Guerra in Siria: cosa sapere

(Torino)ore 20:50:00 del 15/12/2016 - Categoria: , Denunce, Esteri

Guerra in Siria: cosa sapere

Sono gli ultimi colpi di coda dell’Amministrazione Obama prima dell’insediamento di Donald Trump che, probabilmente, cambierà il corso della politica estera americana.

Il guerrafondaio negro per la pace e' tignoso, non molla, come tutti i sinistri infami, vuole guerra e caos fino all'ultimo istante del suo mandato. Sono gli ultimi colpi di coda di un amministrazione criminale che dovrebbe essere portata a processo per crimini contro l'umanita'.
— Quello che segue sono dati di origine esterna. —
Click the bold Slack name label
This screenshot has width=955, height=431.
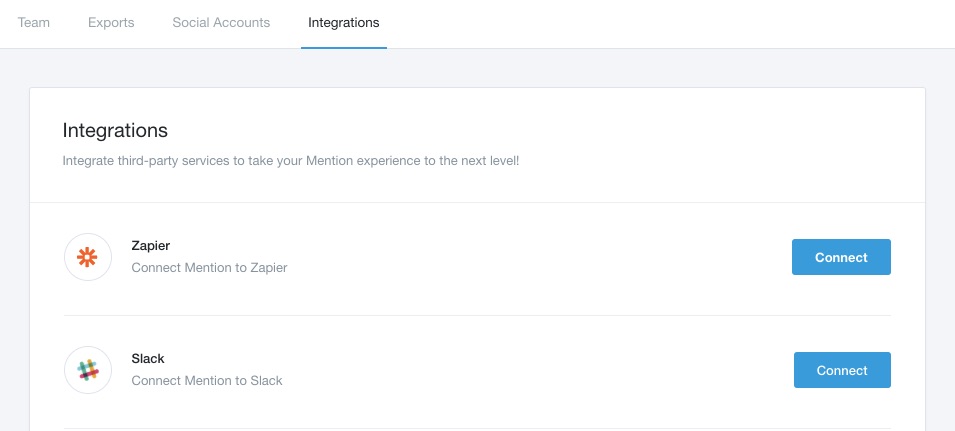coord(148,359)

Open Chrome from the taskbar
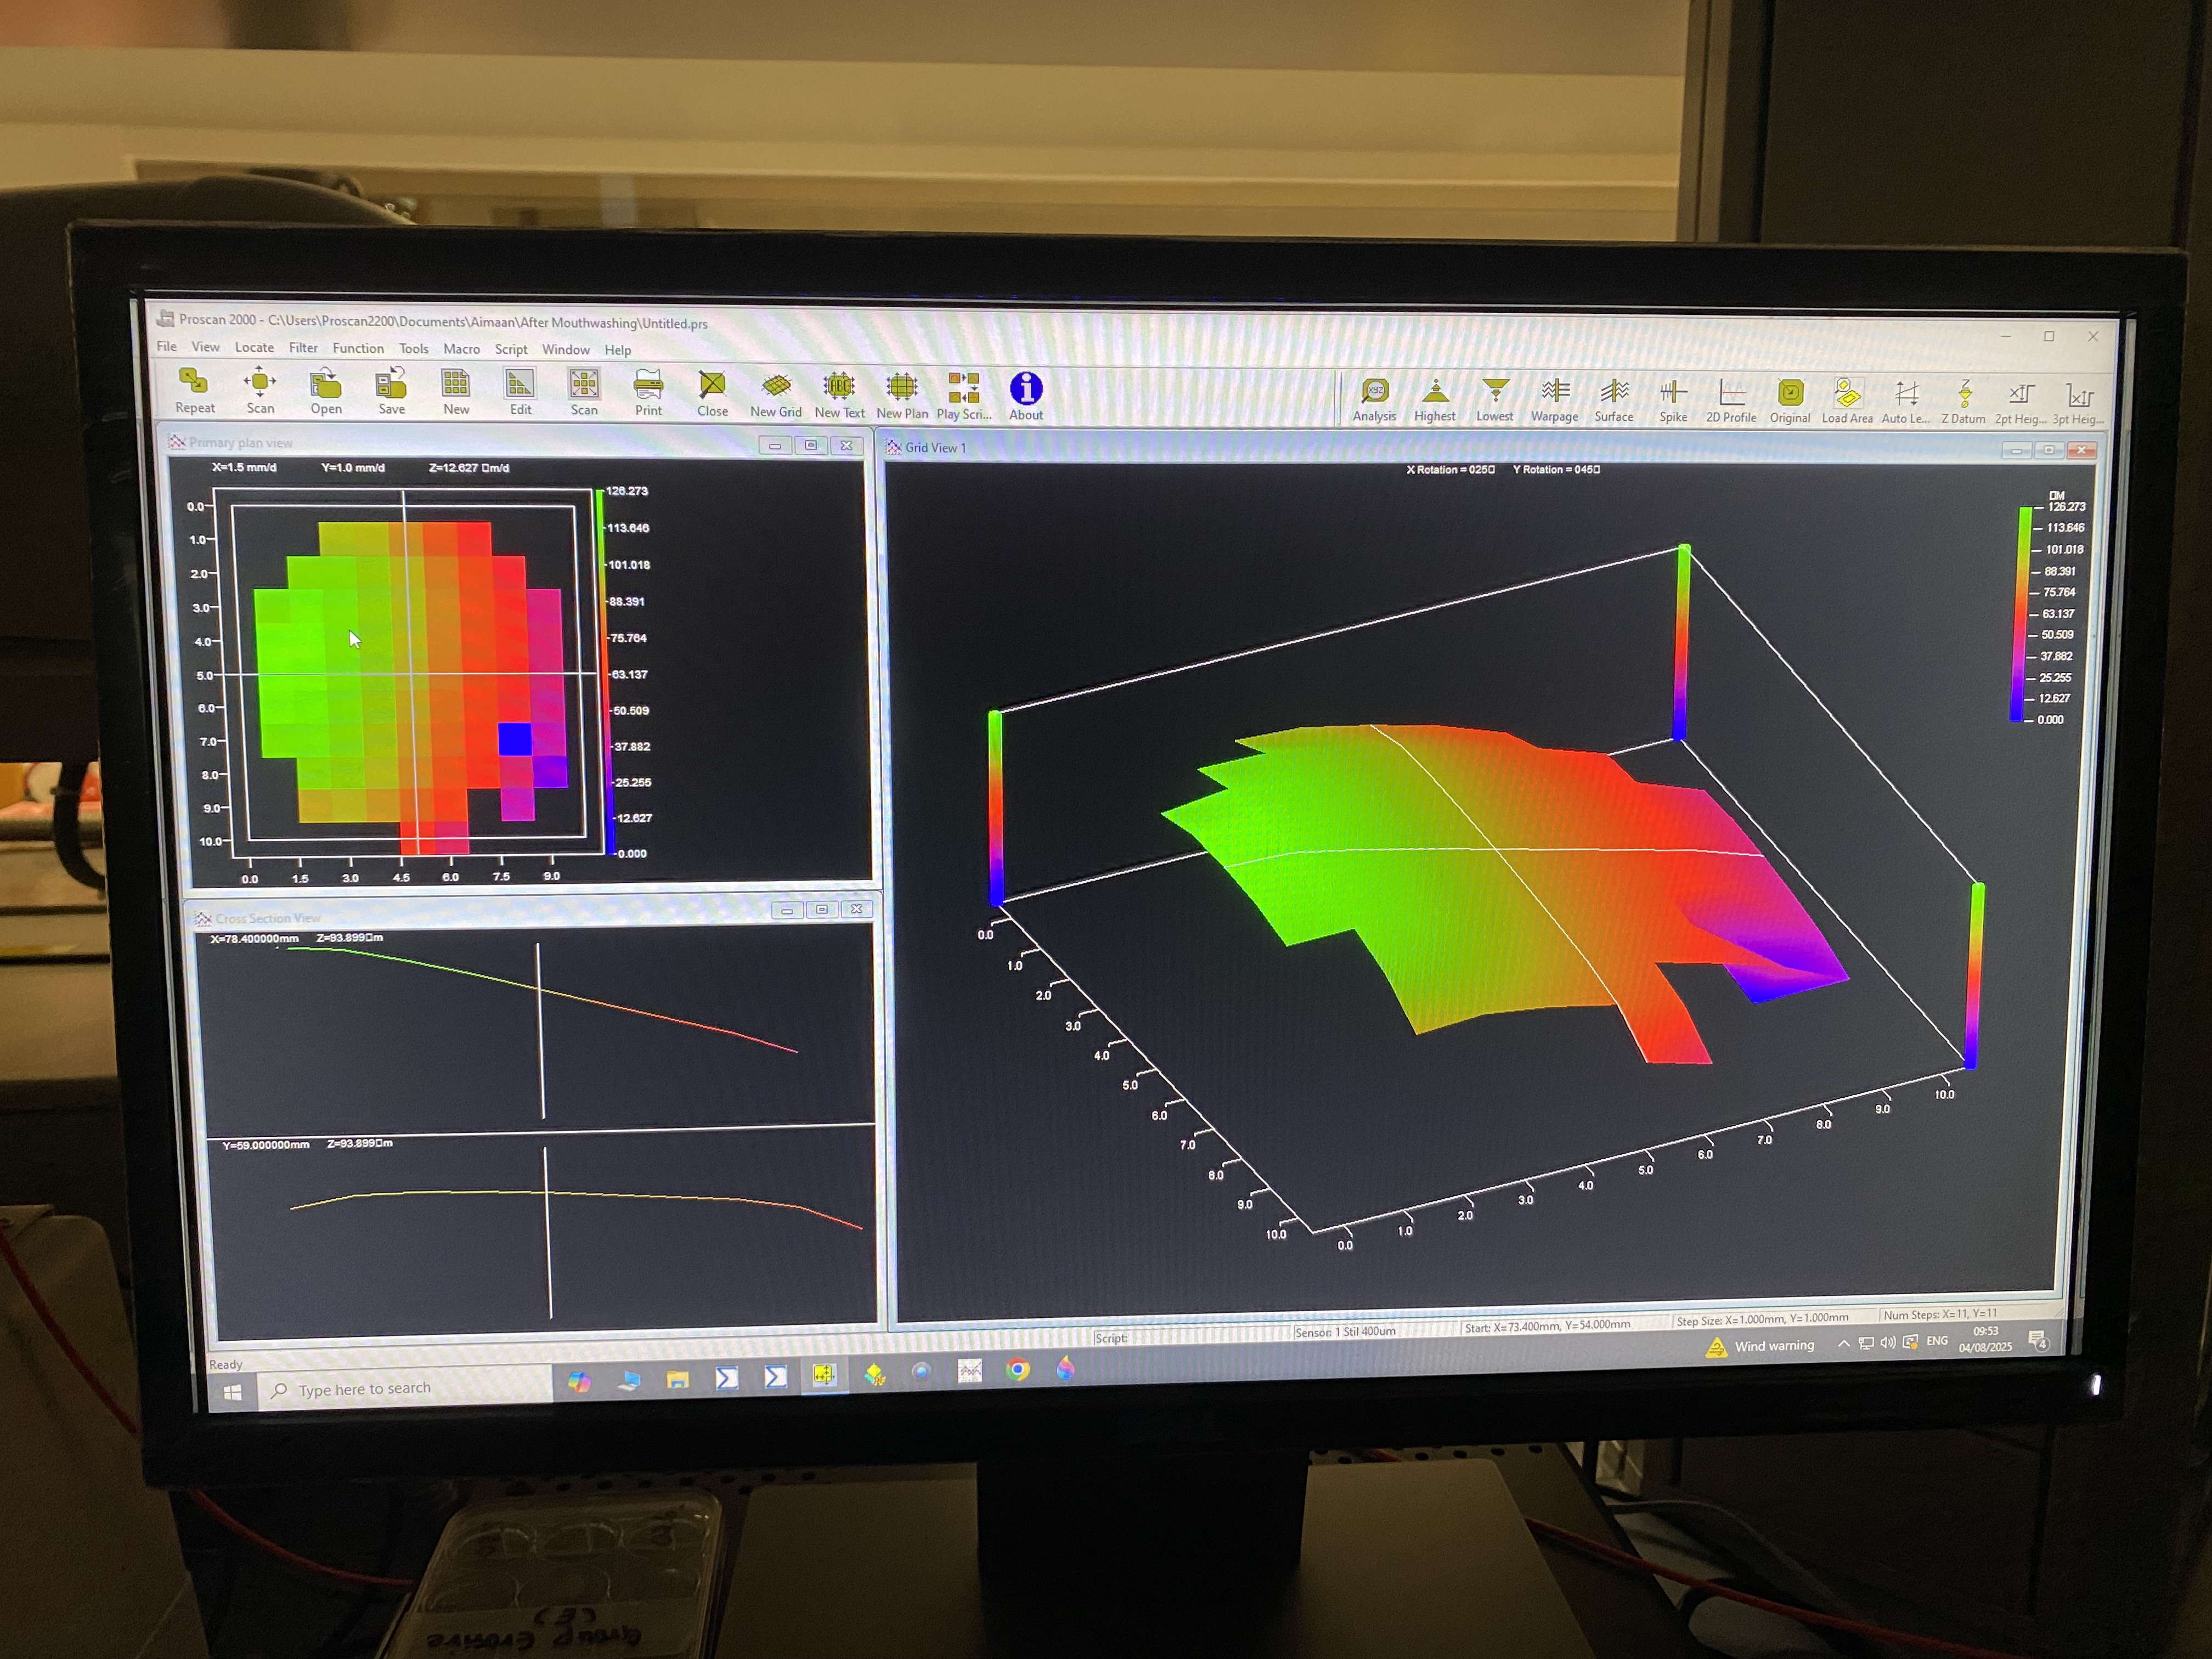pyautogui.click(x=1018, y=1370)
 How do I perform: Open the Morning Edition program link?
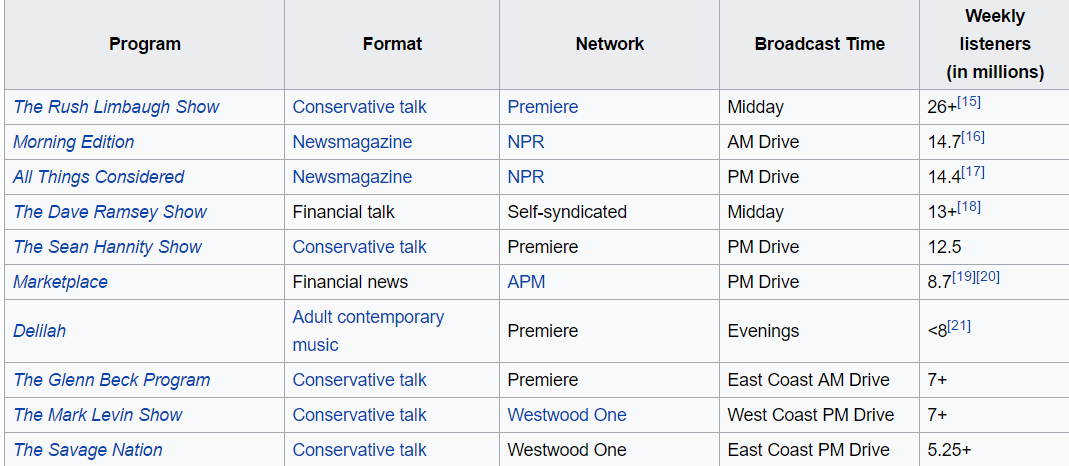tap(73, 142)
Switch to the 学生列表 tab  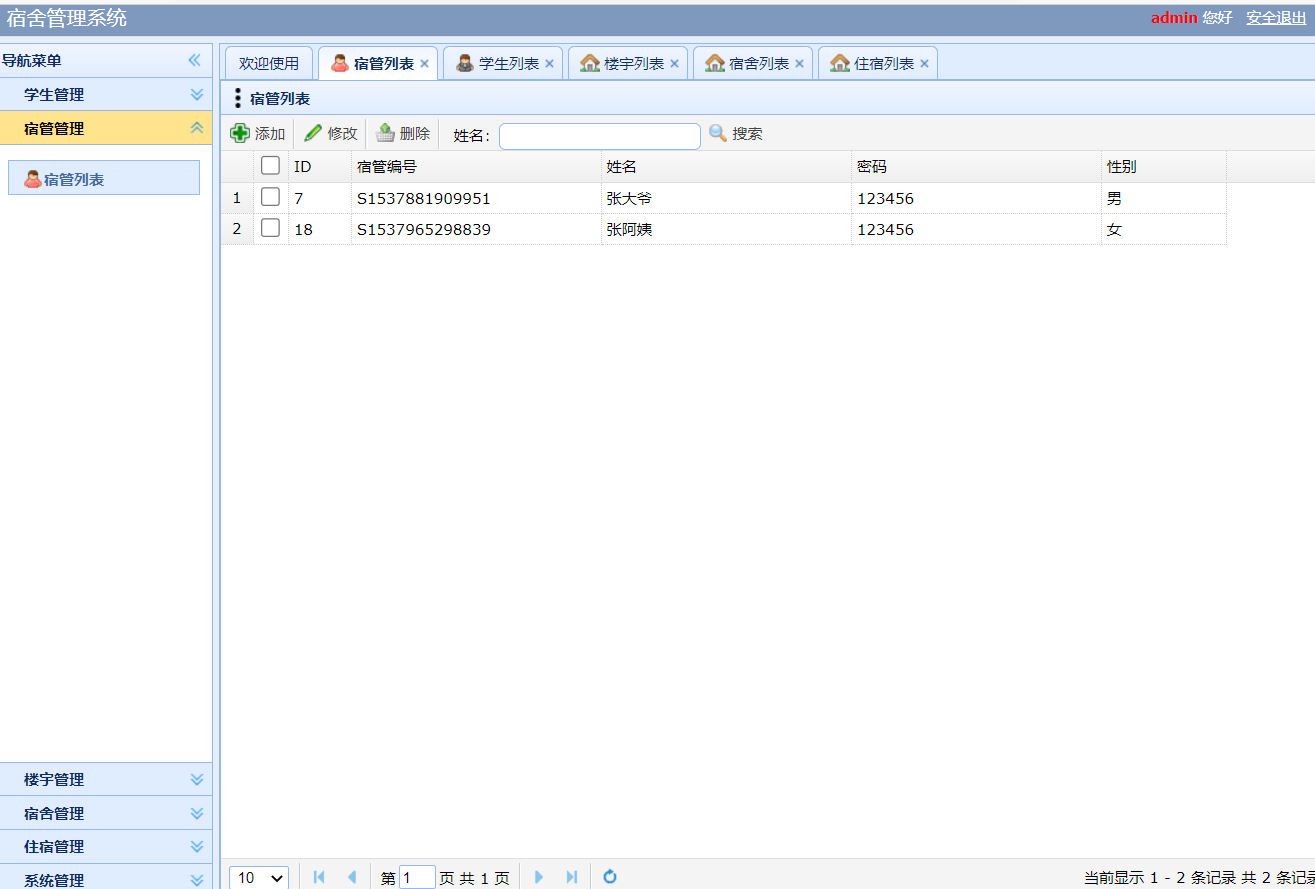pyautogui.click(x=503, y=61)
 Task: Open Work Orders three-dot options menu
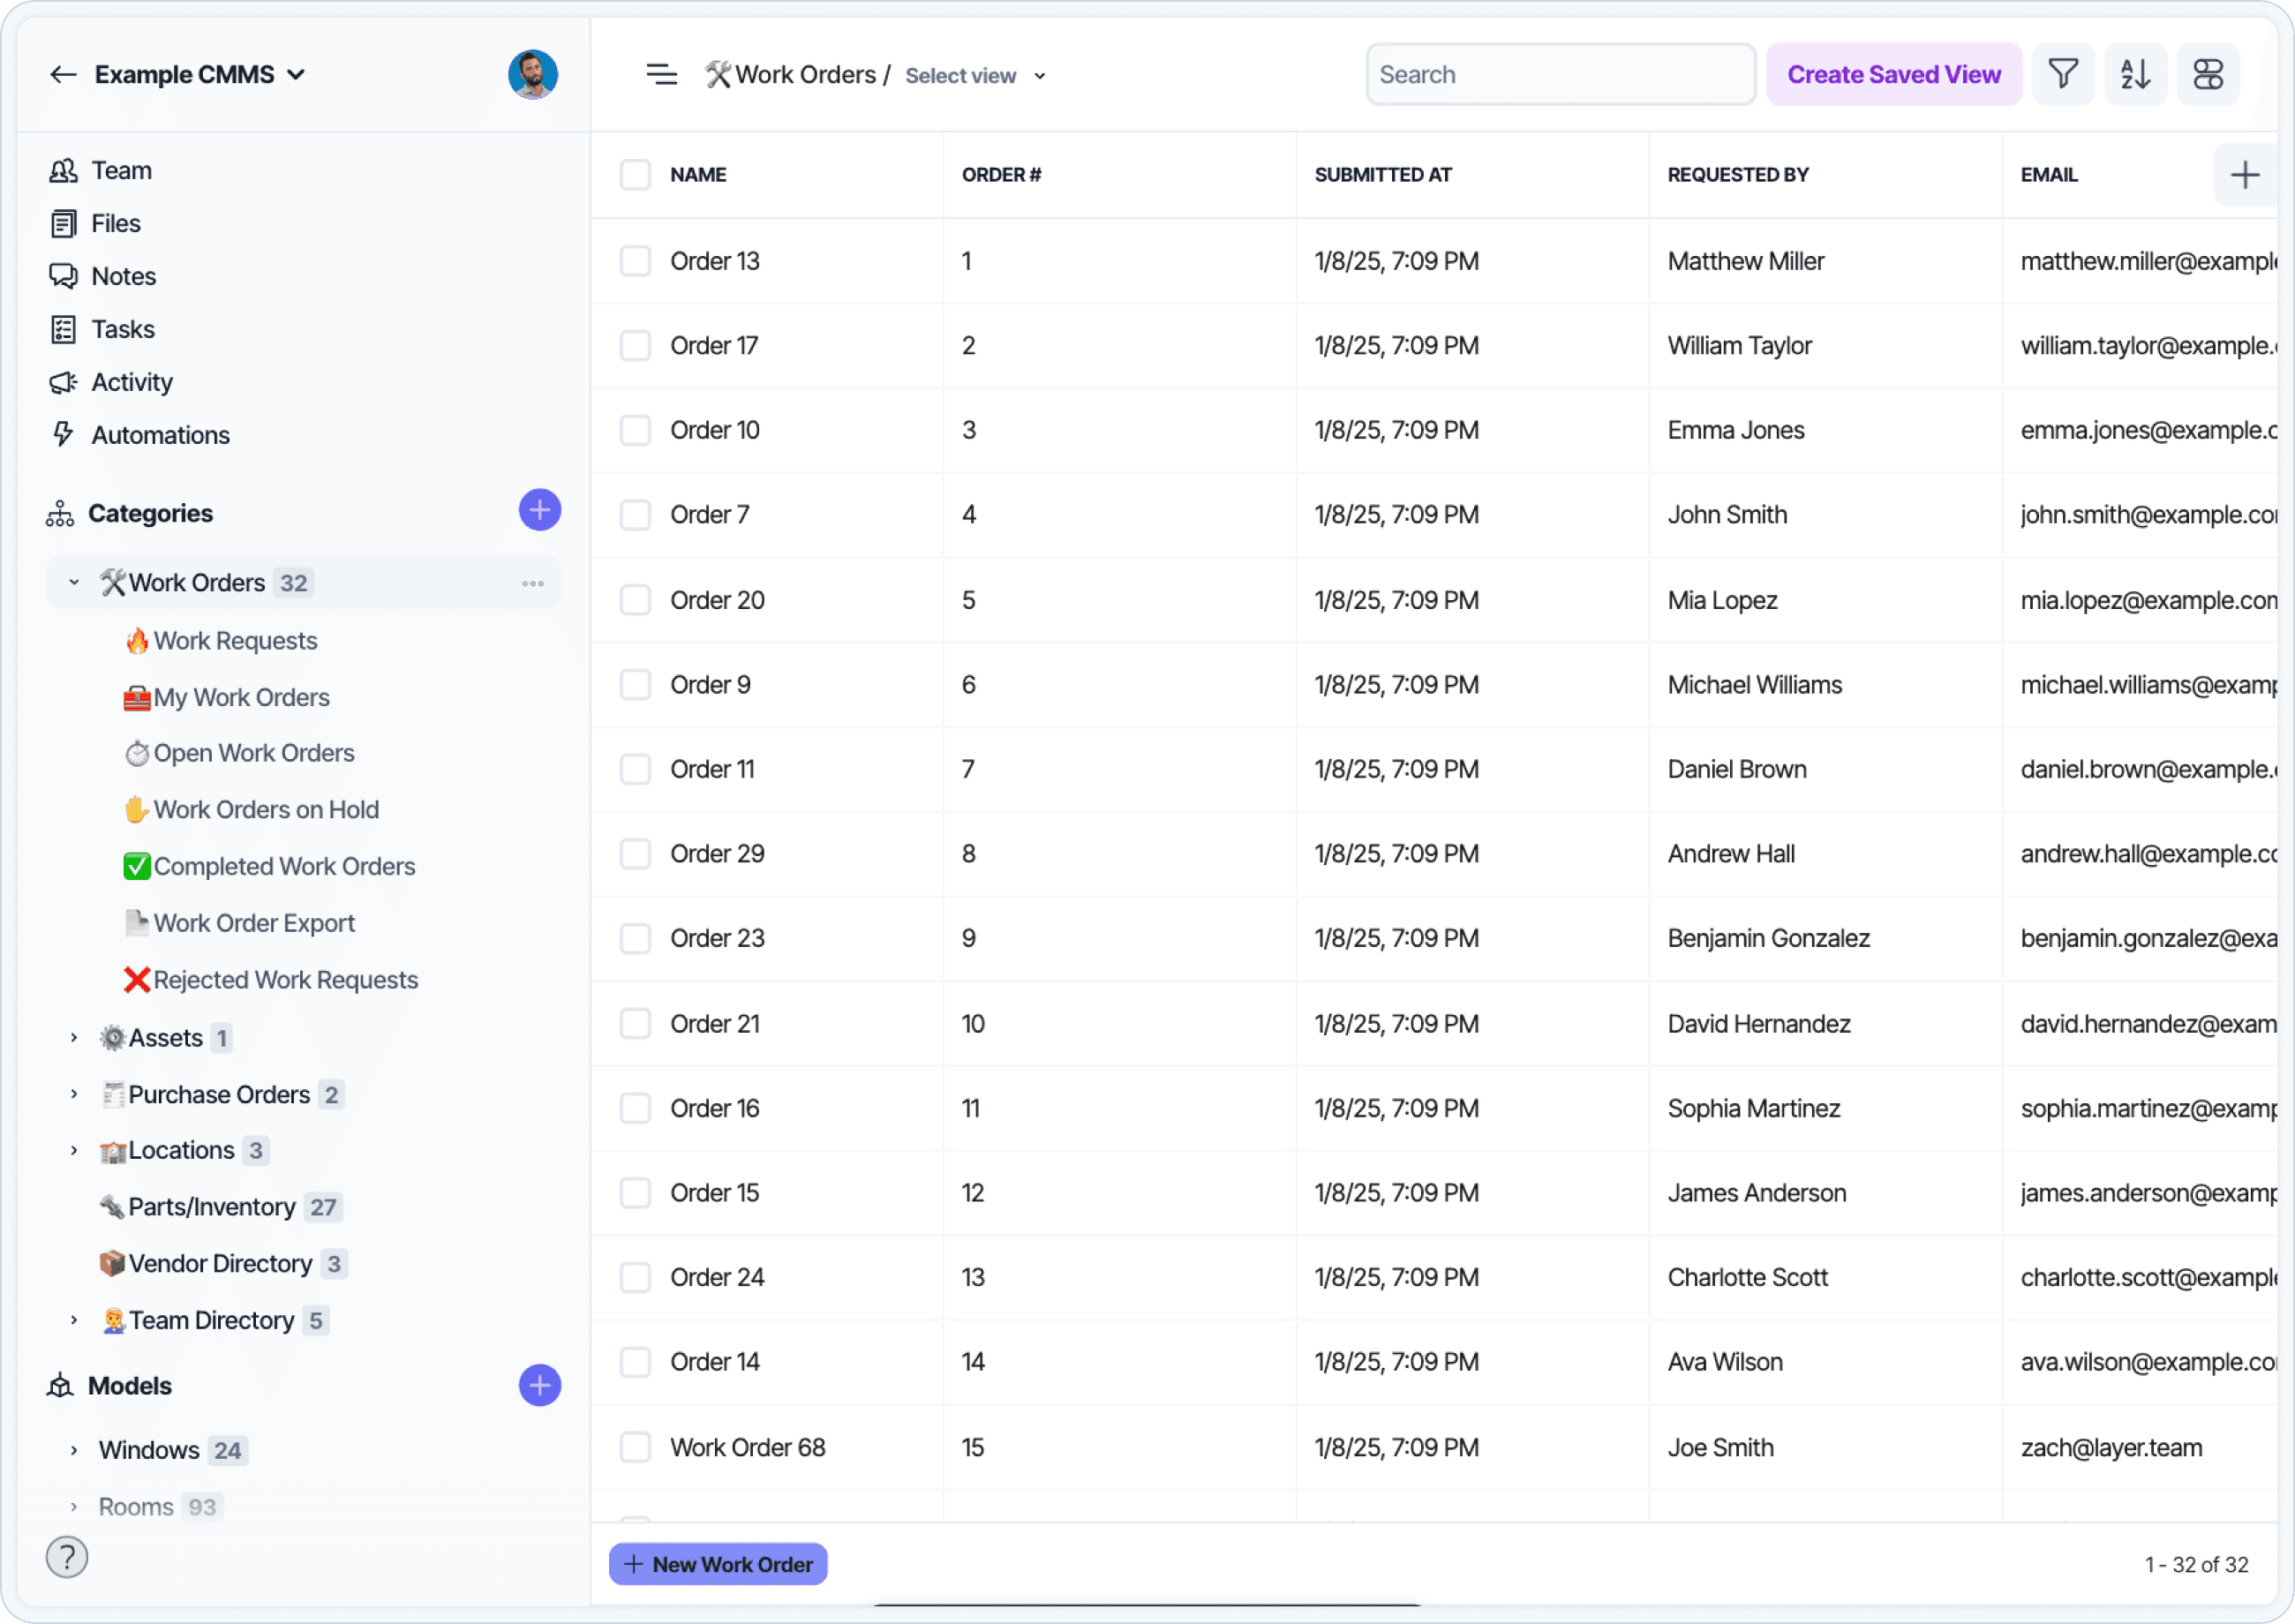click(x=533, y=583)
Sono gli ultimi colpi di coda dell’Amministrazione Obama prima dell’insediamento di Donald Trump che, probabilmente, cambierà il corso della politica estera americana. E in questi ultimi sussulti il “Nobel della Pace sulla fiducia”, conferma la linea di condotta adottata da Washington in questi anni in Siria: appoggio incondizionato ai gruppi di Al Qaeda e alle bande mercenarie dei cosiddetti ribelli moderati”.

L’8 Dicembre scorso la Casa Bianca ha emanato la “Determinazione Presidenziale 2017-05” al fine di sostenere le “Operazioni speciali per combattere il terrorismo”. L’America di Obama conferma che “la fornitura di articoli per la difesa e servizi per forze straniere, forze irregolari, gruppi o individui impegnati nel sostenere o agevolare le operazioni militari degli Stati Uniti per contrastare il terrorismo in Siria, è essenziale per gli interessi di sicurezza nazionale degli Stati Uniti”.

In altre parole verrà confermata la deroga alle esportazioni di armi verso i gruppi irregolari che combattono il Presidente siriano Assad; per lo più jihadisti e organizzazioni come Al-Nusra legate a doppio filo con Al Qaeda. È la conferma di quanto in realtà già si sapeva: e cioè che  gli Stati Uniti targati Obama hanno alimentato la guerra siriana dietro la retorica della “lotta al terrorismo”.

Nel settembre scorso, in una clamorosa intervista rilasciata al giornale tedesco Kölner Stadtanzeiger, uno dei comandante di Al Nusra ad Aleppo aveva affermato che il governo americano riforniva di missili TOW il gruppo terroristico in lotta contro il governo siriano; non solo ma che gli Stati Uniti (insieme ad altri paesi) garantivano anche consulenza militare e personale di supporto.

La decisione di Obama viola chiaramente l’Arms Export Control Act (AECA) che concede al Presidente Usa il potere di controllare le esportazioni di armi. Secondo la legge, gli Stati Uniti possono vendere armamenti solo a “Paesi amici” (quindi non ad organizzazioni di irregolari) per la “sicurezza interna o la legittima difesa, per prevenire o impedire la proliferazione delle armi di distruzione di massa (…), per consentire al paese beneficiario di partecipare ad accordi (…) coerenti con la Carta delle Nazioni Unite”.

Insomma tutto tranne fornire le armi ai gruppi jihadisti per rovesciare governi non alleati degli Usa. La decisione di Obama può essere resa operative in poche ore e sembra studiata apposta per due obiettivi:

Alimentare un’escalation del conflitto e rallentare l’avanzata dell’esercito arabo-siriano che sta costringendo alla fuga Isis e ribelli anti-Assad.

Mettere in difficoltà il suo successore Donald Trump, da sempre fautore di un cambio di rotta in Siria finalizzato alla lotta al terrorismo a fianco della Russia e non alla rimozione di Assad.